You have to take care of yourself first, though. You don’t have a place to stay, but a generous fellow named Tom Nook offers to build a house and gives you an unlimited time to repay him. It seems fine, until you get the bill. There’s a lot of zeros involved. Thankfully, New Leaf provides several ways to make money. Much like any Animal Crossing game, it starts off small and humble, usually with seashell collecting or fruit harvesting. Take whatever you’ve scrounged up over to the nearest shop and sell it for pocket change. Meet the neighbors, do a few odd jobs. Furnish your little home one piece of furniture at a time. Get some spare clothes. Put the rest in the bank account, and watch the numbers add up. Rinse and repeat, hour after hour, day after day. It’s just like real life, except with talking animals. Eventually, you get enough cash to pay off the house, but Nook will coax you into renovating it further. Then the whole process repeats itself multiple times, culminating with you running out of floor space for your massive hoard of items. The transition from flea-ridden tent to a six-room mansion takes many hours and over 7.5 million dollars, but it is worth the effort.

While every Animal Crossing game is structured in the same way, New Leaf adds several new aspects to keep things interesting. Aside from the Happy Home Academy grading and the hidden Feng Shui decorating systems, Nook now runs a home exterior customization service. Various doors, fences, pavement, and entire architectural makeovers are available. The bland, generic houses can be tricked out with fairy tale-style spires, humongous modern windows, or even Japanese Zen Buddhist temple rooftops. The upgraded furniture list now boasts over 1,200 collectibles spanning multiple sets and motifs. If you’re a completionist, prepare to be in for a long haul; items appear randomly in the store, so getting full sets requires some patience. The process is mitigated by the new Happy Home Showcase. By utilizing the 3DS’s Streetpass system, you can view other players’ houses and order nearly everything inside. Though it’s only limited to five shipments per day, it’s immensely useful in finding obscure items and sets. However, there’s no in-game list that shows what you already own. If you’re not careful, you could waste thousands on extra furniture. Even something as simple a checkmark on an object’s description would’ve saved a lot of hassle. Once you’ve loaded up on stuff, you should indulge in the newly-implemented refurbishing service. With some expensive gemstones and patience, your furniture can be redone in more stylish colors. As nearly everything in your home can be altered, crafting your dream home is easier than ever.
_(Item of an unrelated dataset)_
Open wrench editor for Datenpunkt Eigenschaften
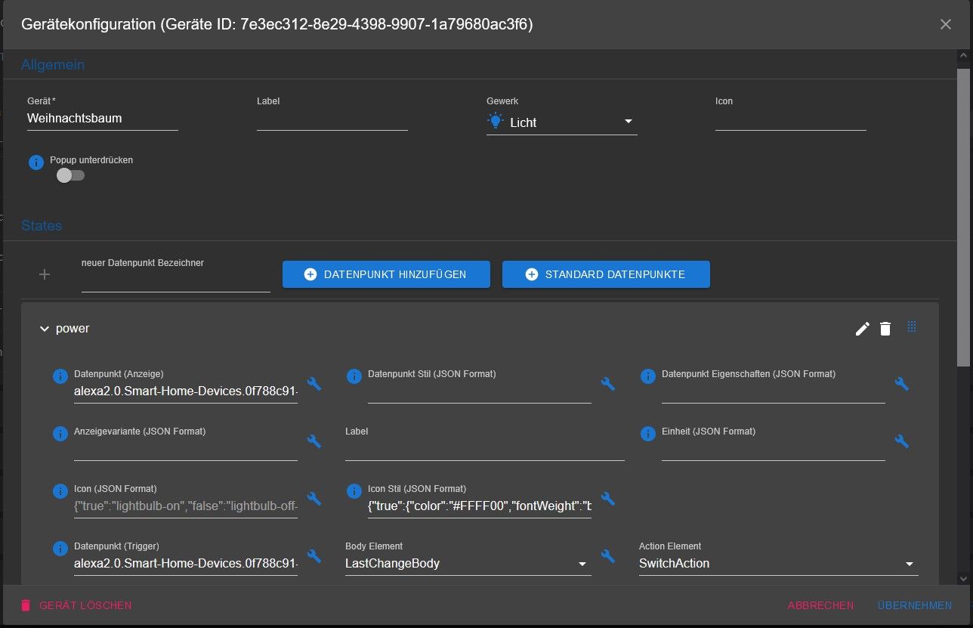 pos(901,384)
That goes for the clothing options as well. There are hundreds of shirts, dresses, skirts, shorts, pants, hats, eyewear, and shoes to collect. You can be a ninja, pirate, doctor, mummy, ballerina, witch, wrestler, schoolgirl, steampunk noble…the possibilities go on and on. That’s just with the clothes you can find in the stores; thanks to the game’s impressive pattern-making menu, it’s possible to make and share complex designs. It’s a feature that debuted in Animal Crossing: City Folk, but the touch screen makes it much easier to handle. Since your work is converted into QR codes, uploading and giving out designs online is a simple process. Just a quick Google search results in intricate, stylish designs and countless cosplay outfits. It’s amazing how much can be done with such a simple editing tool. This is one of the few Nintendo games to utilize the 3DS’s camera and Internet functionality so well. The ability to wear any clothes and hairstyle regardless of gender is a neat addition as well; my avatar rocks the Street Fighter Chun-Li look.
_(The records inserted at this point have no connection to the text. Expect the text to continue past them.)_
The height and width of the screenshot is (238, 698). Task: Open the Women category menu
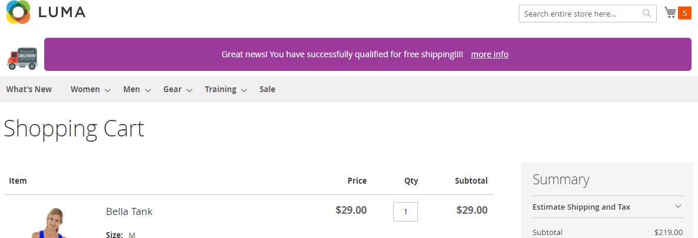(85, 89)
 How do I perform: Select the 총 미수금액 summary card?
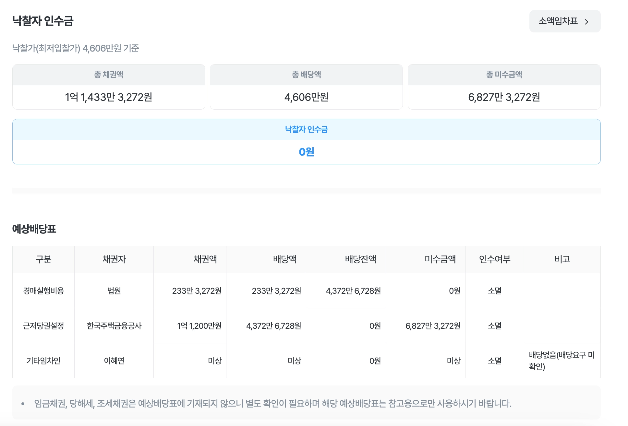(x=504, y=87)
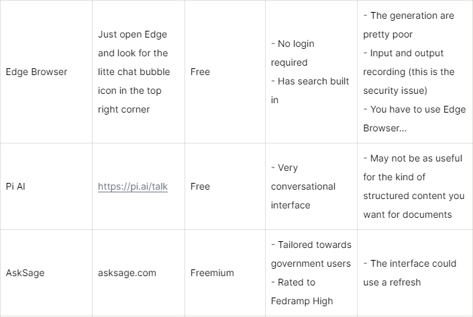This screenshot has width=473, height=317.
Task: Click 'Tailored towards government users' text
Action: (311, 254)
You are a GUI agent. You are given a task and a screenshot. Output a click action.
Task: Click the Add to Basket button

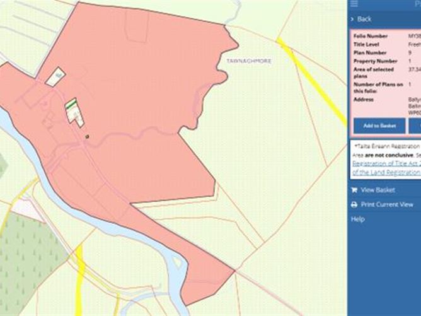[379, 126]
The game isn’t just about you, though. While it’s easy to forget that you’re mayor, paying attention to the town is important. Your patronage upgrades the shop’s inventory, eventually unlocking a stylish boutique with rare furniture and clothes. Even if it’s just to access the pattern-maker, there’s something heartwarming about visiting Sable every day and getting past her shyness. You’ll eventually get the tools needed to plant trees, catch bugs, and go fishing, all of which become the cornerstone for your financial success. The whole landscape can be converted into a huge, profitable fruit orchard. Many of the collectibles can be donated to the local museum, which results in a massive aquarium, insect garden, archeological exhibit, and art gallery. Getting that last part is particularly tricky; the art have real-life counterparts, so you need to able to tell which ones being sold are fakes. It’s a clever nod to art and cultural fans, and it’s nice having works like The Great Wave off Kanagawa and the Winged Victory of Samothrace on display at home. If you’re not obsessed with collecting, you can spend more time developing the town with sidewalks, benches, fountains, and a slew of other public works projects. If you’re creative and hardworking enough, you can turn your town into anything from Hogwarts to Silent Hill.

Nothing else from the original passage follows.